Dataset excerpts
BEGIN
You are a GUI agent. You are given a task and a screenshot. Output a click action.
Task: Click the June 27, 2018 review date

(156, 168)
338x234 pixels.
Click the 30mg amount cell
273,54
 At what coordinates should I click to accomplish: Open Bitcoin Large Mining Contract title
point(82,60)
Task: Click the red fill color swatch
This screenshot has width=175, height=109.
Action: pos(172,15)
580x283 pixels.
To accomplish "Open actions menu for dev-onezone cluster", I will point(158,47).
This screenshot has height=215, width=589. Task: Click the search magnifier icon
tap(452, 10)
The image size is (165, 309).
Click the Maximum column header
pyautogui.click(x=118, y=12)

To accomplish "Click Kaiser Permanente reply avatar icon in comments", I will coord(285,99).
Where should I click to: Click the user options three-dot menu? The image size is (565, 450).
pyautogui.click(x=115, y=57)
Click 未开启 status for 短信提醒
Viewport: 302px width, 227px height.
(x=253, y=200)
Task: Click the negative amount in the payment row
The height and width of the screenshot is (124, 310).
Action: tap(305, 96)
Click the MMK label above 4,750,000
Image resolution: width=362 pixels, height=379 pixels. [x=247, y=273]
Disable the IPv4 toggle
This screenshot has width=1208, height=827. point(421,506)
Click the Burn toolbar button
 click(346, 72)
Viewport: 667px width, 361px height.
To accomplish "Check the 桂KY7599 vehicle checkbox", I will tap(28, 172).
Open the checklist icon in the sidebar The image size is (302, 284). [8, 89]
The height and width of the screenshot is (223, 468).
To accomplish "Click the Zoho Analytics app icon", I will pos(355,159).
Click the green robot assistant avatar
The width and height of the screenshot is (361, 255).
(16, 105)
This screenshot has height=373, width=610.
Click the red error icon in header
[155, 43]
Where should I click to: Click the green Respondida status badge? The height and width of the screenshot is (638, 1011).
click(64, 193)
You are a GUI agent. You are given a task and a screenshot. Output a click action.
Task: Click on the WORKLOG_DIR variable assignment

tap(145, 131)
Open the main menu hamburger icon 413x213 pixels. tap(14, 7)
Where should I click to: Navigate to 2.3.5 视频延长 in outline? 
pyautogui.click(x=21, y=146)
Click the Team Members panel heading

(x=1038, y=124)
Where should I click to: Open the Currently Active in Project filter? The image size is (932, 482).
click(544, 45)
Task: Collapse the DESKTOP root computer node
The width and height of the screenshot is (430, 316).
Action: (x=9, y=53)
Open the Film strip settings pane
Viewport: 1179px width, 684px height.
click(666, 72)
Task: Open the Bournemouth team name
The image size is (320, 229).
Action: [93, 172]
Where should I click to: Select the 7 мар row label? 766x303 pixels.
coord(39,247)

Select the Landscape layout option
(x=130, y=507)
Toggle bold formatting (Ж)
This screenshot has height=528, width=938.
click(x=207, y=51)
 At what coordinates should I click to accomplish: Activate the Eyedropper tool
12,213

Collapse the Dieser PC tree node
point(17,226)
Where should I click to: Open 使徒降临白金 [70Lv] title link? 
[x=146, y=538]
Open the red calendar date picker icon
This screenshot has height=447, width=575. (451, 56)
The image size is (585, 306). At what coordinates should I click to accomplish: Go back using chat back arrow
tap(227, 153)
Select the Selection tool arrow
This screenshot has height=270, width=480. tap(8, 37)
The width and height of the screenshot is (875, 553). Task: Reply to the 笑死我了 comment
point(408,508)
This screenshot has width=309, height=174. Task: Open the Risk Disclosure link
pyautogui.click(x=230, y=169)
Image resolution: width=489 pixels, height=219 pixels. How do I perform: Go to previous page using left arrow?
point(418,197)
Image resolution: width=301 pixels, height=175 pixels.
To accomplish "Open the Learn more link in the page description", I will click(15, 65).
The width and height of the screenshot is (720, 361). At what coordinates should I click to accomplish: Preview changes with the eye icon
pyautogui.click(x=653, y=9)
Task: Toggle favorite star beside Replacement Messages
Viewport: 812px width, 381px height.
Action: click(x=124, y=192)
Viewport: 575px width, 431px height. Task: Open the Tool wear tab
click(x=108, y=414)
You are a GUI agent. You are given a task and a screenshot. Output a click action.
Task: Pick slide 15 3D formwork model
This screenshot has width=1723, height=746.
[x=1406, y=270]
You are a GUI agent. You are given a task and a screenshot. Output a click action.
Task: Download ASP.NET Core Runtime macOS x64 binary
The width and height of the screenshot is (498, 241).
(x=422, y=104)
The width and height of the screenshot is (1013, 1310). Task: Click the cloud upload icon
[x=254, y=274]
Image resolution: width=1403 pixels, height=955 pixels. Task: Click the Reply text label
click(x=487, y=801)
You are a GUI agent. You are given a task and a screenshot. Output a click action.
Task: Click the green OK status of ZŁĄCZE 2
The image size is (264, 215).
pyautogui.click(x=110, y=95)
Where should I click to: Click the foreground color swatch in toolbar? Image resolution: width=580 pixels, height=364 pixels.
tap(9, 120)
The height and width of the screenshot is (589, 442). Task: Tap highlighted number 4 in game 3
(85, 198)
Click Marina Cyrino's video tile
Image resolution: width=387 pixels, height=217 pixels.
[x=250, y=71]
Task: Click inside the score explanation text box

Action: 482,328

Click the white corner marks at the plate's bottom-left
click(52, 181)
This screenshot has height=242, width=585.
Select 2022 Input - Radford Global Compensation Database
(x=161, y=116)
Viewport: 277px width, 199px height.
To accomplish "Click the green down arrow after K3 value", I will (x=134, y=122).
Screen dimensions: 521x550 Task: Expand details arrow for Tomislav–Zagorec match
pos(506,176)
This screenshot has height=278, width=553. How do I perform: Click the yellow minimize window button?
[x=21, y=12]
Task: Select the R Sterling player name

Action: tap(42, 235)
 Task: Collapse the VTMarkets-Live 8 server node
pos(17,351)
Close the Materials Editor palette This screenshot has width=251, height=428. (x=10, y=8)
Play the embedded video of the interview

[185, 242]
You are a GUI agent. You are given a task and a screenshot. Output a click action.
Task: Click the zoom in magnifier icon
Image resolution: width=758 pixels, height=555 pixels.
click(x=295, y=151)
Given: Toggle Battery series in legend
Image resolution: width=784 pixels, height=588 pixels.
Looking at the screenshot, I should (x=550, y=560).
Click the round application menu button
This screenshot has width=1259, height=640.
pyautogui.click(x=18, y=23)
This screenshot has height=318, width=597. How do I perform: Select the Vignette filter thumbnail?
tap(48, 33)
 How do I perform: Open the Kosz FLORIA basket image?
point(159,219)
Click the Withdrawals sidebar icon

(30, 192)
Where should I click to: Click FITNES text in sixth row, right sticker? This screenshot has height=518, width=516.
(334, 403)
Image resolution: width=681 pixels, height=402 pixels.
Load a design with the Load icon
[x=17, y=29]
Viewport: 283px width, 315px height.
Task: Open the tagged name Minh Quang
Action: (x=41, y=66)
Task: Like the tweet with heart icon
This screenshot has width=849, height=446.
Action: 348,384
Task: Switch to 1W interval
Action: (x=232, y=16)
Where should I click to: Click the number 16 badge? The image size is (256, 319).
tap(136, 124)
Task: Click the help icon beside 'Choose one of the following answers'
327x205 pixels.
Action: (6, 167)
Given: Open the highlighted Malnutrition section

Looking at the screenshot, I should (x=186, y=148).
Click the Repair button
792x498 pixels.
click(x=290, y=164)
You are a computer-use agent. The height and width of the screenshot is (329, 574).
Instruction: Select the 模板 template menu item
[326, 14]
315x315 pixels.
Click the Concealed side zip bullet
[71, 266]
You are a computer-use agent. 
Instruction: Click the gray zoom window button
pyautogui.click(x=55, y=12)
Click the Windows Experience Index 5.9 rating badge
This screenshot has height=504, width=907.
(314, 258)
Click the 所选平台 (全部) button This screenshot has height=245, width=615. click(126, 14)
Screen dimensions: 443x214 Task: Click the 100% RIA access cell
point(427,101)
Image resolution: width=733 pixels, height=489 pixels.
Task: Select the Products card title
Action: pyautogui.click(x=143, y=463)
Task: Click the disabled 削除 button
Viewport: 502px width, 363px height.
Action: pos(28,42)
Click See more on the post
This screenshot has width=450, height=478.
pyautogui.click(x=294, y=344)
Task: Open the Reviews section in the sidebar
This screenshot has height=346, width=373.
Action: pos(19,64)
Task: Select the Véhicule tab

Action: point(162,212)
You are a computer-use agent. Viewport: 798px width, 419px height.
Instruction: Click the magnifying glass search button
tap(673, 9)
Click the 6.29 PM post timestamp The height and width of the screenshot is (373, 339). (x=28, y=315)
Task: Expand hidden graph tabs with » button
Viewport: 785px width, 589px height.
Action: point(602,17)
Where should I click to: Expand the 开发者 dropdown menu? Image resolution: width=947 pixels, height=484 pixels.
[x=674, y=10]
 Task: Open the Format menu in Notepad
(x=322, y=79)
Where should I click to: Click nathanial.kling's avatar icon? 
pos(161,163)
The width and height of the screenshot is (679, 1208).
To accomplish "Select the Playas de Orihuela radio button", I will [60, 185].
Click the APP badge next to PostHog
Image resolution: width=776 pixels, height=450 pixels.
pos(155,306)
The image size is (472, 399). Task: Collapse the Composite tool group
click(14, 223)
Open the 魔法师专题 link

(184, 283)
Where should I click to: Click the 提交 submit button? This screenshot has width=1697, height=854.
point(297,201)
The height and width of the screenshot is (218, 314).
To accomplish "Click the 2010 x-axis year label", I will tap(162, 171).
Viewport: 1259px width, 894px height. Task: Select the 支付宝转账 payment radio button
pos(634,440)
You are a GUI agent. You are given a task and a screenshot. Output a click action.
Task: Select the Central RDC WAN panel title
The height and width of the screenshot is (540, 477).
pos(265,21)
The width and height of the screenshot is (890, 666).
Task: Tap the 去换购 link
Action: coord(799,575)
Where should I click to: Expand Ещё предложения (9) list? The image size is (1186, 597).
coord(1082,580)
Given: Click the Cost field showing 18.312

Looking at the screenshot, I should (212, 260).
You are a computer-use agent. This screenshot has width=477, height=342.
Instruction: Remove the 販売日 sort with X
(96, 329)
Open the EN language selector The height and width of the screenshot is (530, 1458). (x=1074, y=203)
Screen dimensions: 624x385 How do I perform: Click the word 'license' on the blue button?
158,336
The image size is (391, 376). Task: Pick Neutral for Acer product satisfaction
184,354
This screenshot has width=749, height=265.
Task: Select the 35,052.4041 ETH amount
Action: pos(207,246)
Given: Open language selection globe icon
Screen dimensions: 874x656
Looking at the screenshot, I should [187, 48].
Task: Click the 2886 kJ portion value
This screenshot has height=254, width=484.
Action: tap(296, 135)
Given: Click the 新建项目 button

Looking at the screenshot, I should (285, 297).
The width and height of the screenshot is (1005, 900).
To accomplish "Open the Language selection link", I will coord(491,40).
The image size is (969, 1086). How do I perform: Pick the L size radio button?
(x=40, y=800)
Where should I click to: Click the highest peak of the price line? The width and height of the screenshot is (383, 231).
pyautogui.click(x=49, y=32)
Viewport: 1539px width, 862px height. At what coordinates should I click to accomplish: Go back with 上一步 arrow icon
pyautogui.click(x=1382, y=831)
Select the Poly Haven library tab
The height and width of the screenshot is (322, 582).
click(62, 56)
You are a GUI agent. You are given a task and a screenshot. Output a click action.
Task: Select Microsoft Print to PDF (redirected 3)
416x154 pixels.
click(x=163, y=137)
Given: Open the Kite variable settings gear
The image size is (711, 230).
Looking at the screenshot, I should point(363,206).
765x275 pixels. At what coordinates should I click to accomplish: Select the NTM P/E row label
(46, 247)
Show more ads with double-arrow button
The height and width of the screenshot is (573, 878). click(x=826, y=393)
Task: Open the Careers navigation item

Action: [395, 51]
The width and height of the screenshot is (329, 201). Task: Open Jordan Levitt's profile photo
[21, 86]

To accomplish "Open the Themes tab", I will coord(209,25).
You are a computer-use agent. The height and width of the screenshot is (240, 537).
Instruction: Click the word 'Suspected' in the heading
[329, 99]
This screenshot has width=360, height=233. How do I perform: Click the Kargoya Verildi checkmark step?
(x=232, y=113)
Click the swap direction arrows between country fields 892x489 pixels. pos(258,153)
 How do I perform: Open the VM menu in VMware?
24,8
END
▸ WHAT TO PRODUCE
Write out every line from the entries where "value" appears.

▸ REPLY
To accomplish "Click the green down arrow after K3 value", I will (x=134, y=122).
Task: Click the 2886 kJ portion value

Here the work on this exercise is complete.